Pastor Housing/Homelessness Q1
Housing affordability and homelessness are indelibly linked. Despite stepped-up efforts to get the unsheltered into either transitional or permanent housing – after the passage of Measure H to expand services, the number of individuals touched by outreach efforts tripled – the homeless count in both the City and the County of Los Angeles has increased. The reason why is straightforward: Ranked by housing burden – spending more than 30 percent of your household income on shelter — the Los Angeles metro area ranks seven worst out of the top 150 metro areas for renters and actually second worst for homeowners. We are trying to reduce the number of homeless individuals and families but while we have made a dent, market pressures continue to drive people into housing instability and eventually into homelessness.
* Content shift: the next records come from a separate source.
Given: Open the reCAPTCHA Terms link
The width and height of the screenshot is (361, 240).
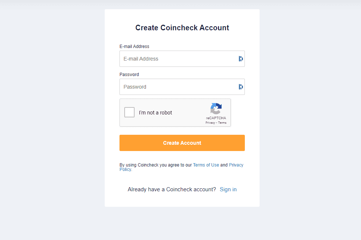Looking at the screenshot, I should [222, 122].
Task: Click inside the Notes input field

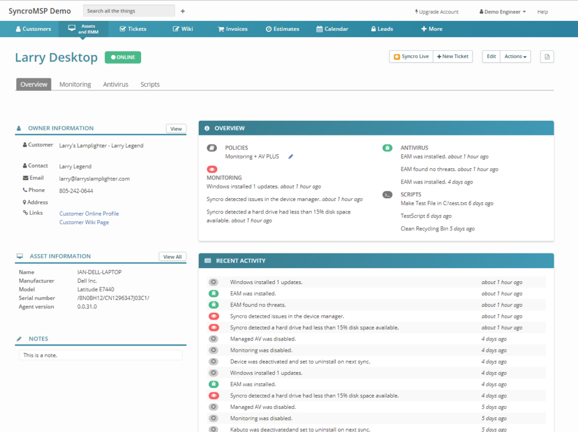Action: pos(100,355)
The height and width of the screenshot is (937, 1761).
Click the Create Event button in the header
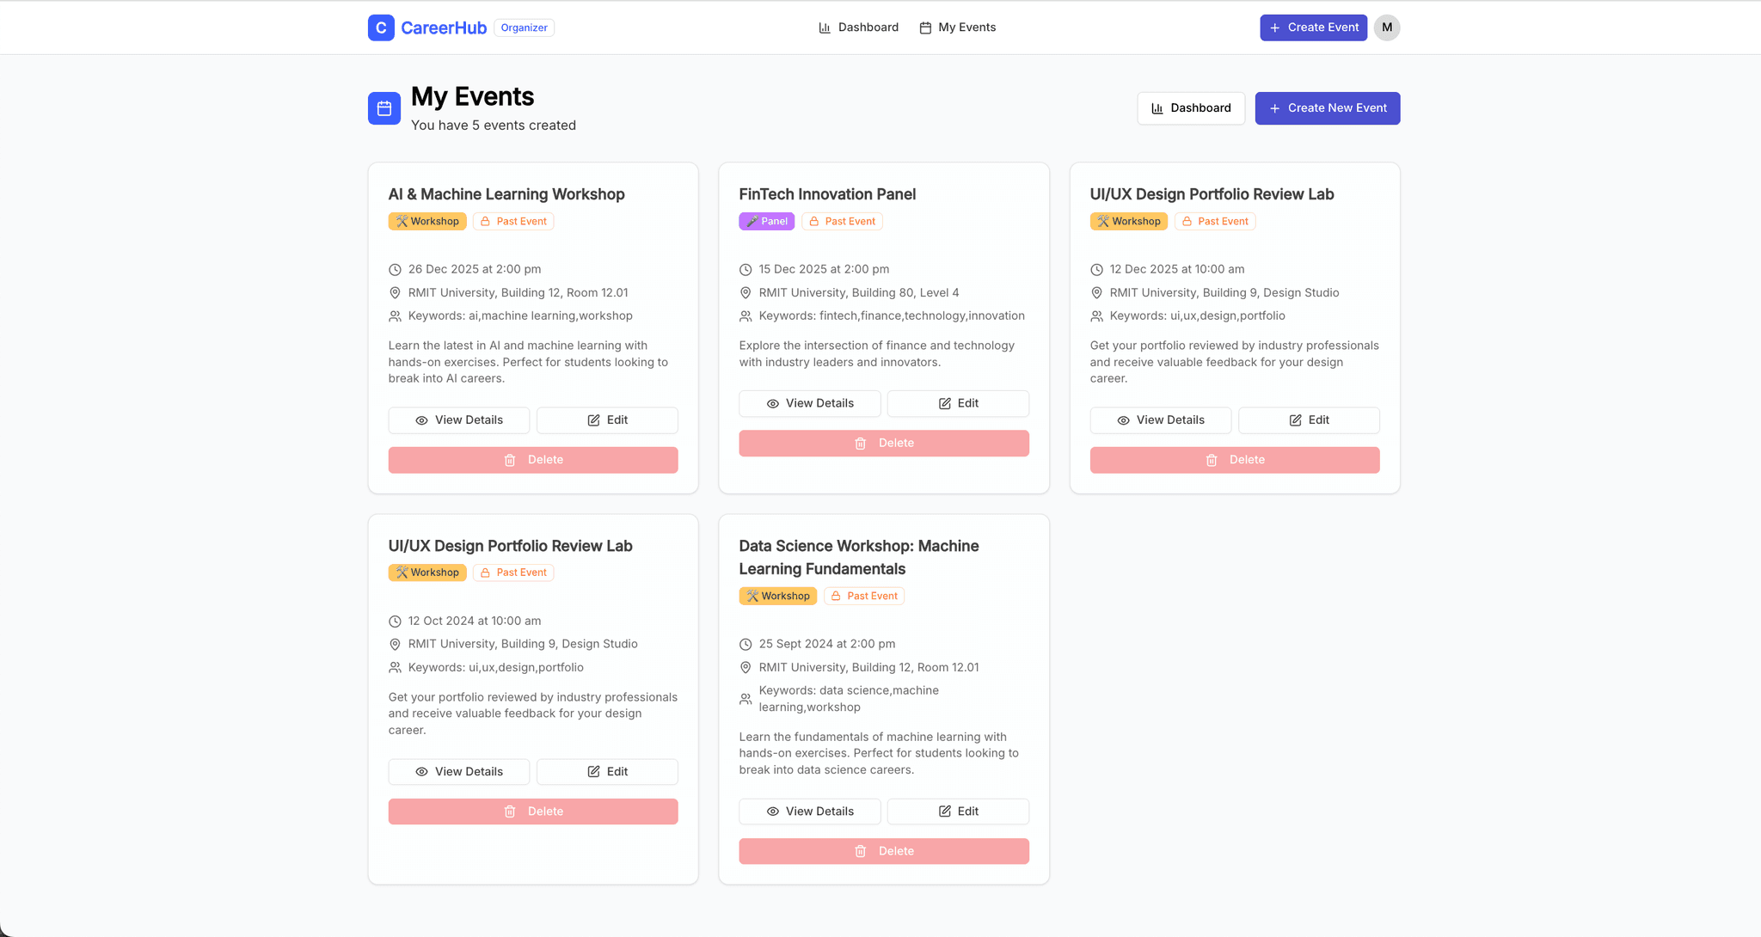[1313, 27]
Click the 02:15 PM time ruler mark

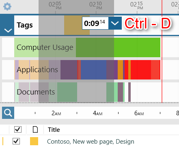(x=137, y=6)
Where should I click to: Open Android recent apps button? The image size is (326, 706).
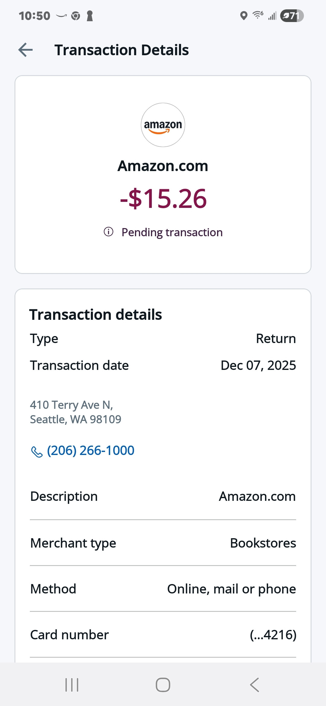(72, 685)
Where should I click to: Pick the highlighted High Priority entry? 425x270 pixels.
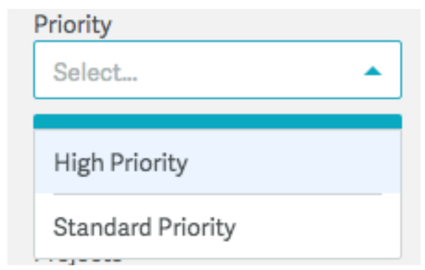point(218,162)
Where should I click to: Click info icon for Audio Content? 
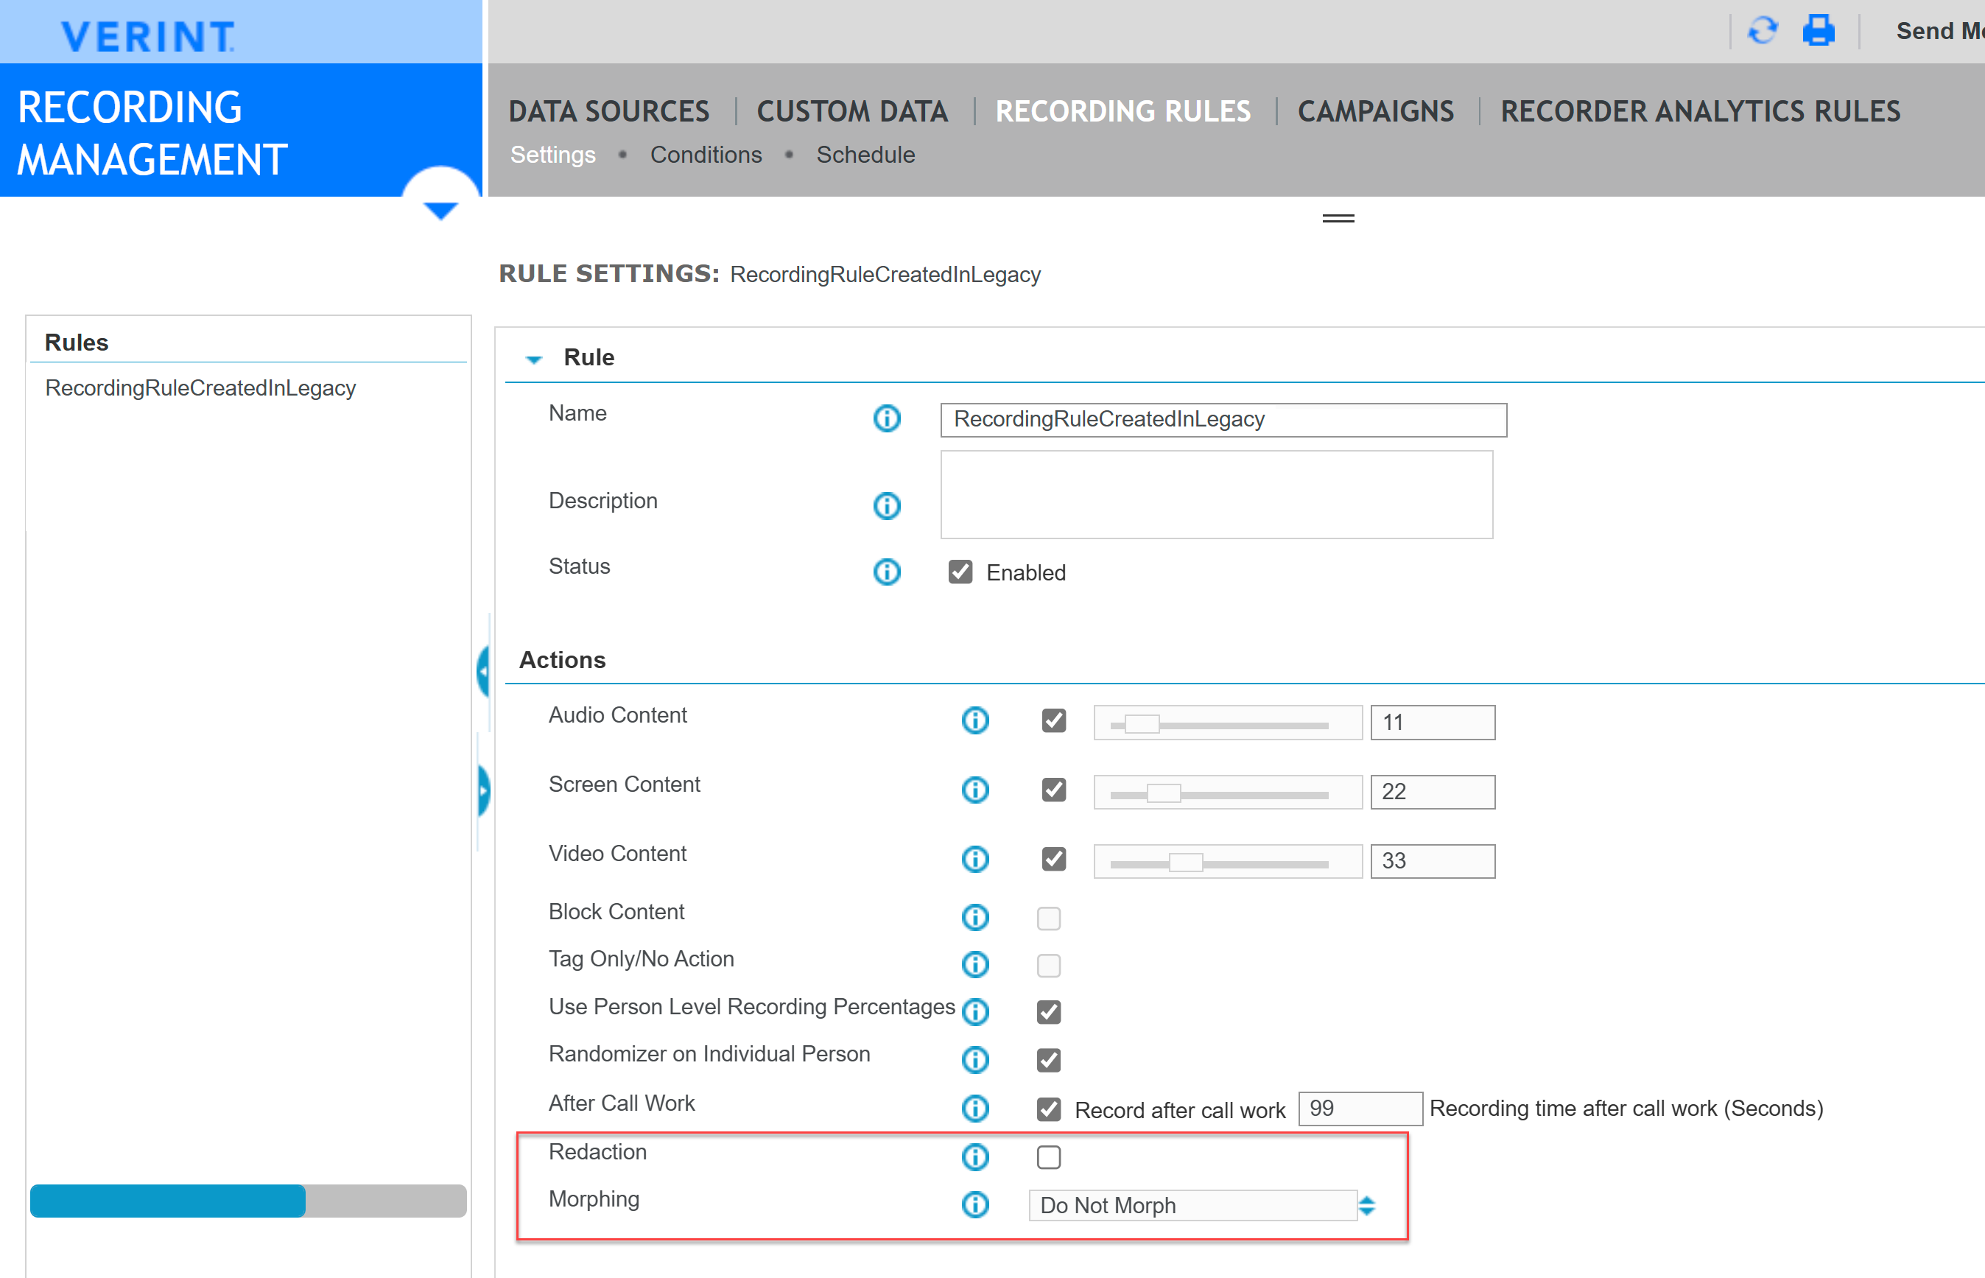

Certainly, part of the homeless problem is connected to mental health, addiction, and other issues, and that requires specialized efforts, including supportive housing that can connect people with services. But some of those problems are actually exacerbated by spells of housing instability and the data suggest that there are increasingly numbers of the homeless for whom economic drivers are the main factor. So while we need to address the chronic homeless, we need to build affordable housing, expand rent stabilization ordinances (including anti-eviction protections), and insure that the positive developments from our local investments in rail do not result in gentrification and displacement that will worsen our problems.